*** Opening of Given records ***

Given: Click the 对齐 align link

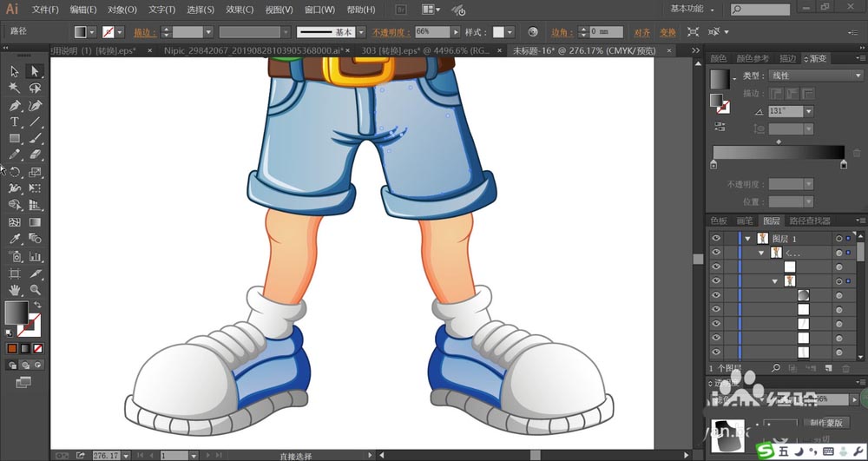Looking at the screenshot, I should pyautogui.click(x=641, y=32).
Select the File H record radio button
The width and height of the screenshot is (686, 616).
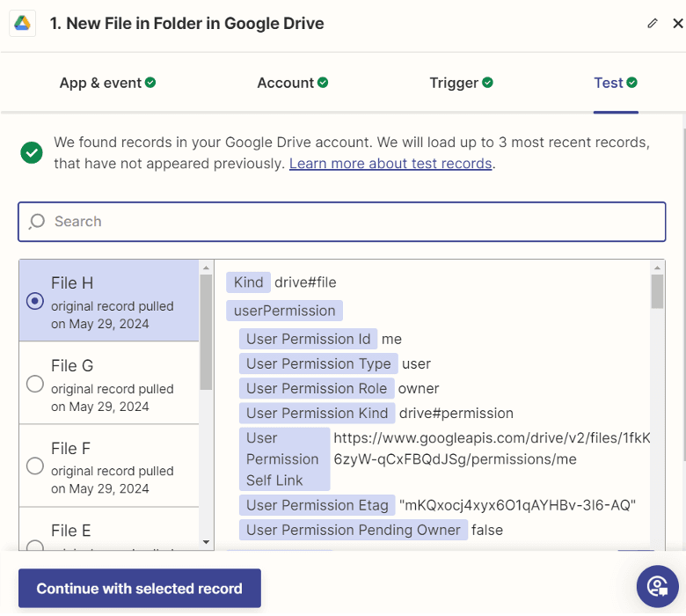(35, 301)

*** Close of Given records ***

- Exercise directions -
Exactly reproduce the entries above, minus the pictures.

- Response to the exercise -
Given: Click the 对齐 align link

Looking at the screenshot, I should pyautogui.click(x=641, y=32).
Select the File H record radio button
The width and height of the screenshot is (686, 616).
(35, 301)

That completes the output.